→ Required work
Each line from the one that contains "Task: Open the user avatar menu labeled A" to the end of the entries must be copied word for word, and only those lines.

[Collected data entries]
=====
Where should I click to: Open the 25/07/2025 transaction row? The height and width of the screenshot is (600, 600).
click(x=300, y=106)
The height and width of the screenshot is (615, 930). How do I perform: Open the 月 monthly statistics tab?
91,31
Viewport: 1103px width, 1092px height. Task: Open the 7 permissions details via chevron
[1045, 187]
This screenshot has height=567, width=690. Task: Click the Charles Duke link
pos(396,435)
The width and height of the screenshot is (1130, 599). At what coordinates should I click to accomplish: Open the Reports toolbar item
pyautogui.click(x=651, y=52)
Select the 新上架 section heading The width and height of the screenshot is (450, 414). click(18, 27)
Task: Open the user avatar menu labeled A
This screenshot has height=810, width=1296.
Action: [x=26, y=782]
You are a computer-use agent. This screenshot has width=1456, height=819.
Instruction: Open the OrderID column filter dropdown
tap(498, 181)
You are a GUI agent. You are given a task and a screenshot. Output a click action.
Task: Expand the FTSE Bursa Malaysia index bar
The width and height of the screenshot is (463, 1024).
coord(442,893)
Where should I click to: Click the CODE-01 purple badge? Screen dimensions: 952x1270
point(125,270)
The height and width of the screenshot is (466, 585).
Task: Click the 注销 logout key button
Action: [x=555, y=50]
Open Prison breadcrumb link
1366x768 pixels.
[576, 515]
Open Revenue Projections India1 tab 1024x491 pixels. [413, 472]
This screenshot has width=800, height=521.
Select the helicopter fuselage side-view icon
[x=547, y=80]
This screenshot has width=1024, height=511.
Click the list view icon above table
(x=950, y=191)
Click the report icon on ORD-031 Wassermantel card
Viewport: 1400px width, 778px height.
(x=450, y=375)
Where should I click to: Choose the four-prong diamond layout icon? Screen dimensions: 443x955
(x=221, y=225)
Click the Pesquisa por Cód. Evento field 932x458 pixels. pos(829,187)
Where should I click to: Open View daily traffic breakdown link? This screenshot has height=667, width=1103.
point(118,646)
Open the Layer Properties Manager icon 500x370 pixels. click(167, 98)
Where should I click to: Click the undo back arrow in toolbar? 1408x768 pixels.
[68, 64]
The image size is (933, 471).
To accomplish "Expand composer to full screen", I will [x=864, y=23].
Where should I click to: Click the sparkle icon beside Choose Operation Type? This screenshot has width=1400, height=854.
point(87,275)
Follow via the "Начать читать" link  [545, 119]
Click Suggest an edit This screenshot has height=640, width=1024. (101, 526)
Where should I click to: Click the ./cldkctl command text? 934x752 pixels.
=====
→ Answer space
Task: Open the user avatar menu labeled A
This screenshot has height=810, width=1296.
Action: [x=26, y=782]
You are a computer-use agent. This screenshot has width=1456, height=819.
Instruction: Open the OrderID column filter dropdown
tap(498, 181)
You are a GUI agent. You are given a task and a screenshot. Output a click action.
Task: Expand the FTSE Bursa Malaysia index bar
The width and height of the screenshot is (463, 1024).
coord(442,893)
Where should I click to: Click the CODE-01 purple badge? Screen dimensions: 952x1270
point(125,270)
The height and width of the screenshot is (466, 585).
Task: Click the 注销 logout key button
Action: [x=555, y=50]
Open Prison breadcrumb link
1366x768 pixels.
[576, 515]
Open Revenue Projections India1 tab 1024x491 pixels. [413, 472]
This screenshot has width=800, height=521.
Select the helicopter fuselage side-view icon
[x=547, y=80]
This screenshot has width=1024, height=511.
Click the list view icon above table
(x=950, y=191)
Click the report icon on ORD-031 Wassermantel card
Viewport: 1400px width, 778px height.
(x=450, y=375)
Where should I click to: Choose the four-prong diamond layout icon? Screen dimensions: 443x955
(x=221, y=225)
Click the Pesquisa por Cód. Evento field 932x458 pixels. pos(829,187)
Where should I click to: Open View daily traffic breakdown link? This screenshot has height=667, width=1103.
point(118,646)
Open the Layer Properties Manager icon 500x370 pixels. click(167, 98)
Where should I click to: Click the undo back arrow in toolbar? 1408x768 pixels.
[68, 64]
The image size is (933, 471).
To accomplish "Expand composer to full screen", I will [x=864, y=23].
Where should I click to: Click the sparkle icon beside Choose Operation Type? This screenshot has width=1400, height=854.
point(87,275)
Follow via the "Начать читать" link  [545, 119]
Click Suggest an edit This screenshot has height=640, width=1024. (101, 526)
Where should I click to: Click the ./cldkctl command text? 934x752 pixels.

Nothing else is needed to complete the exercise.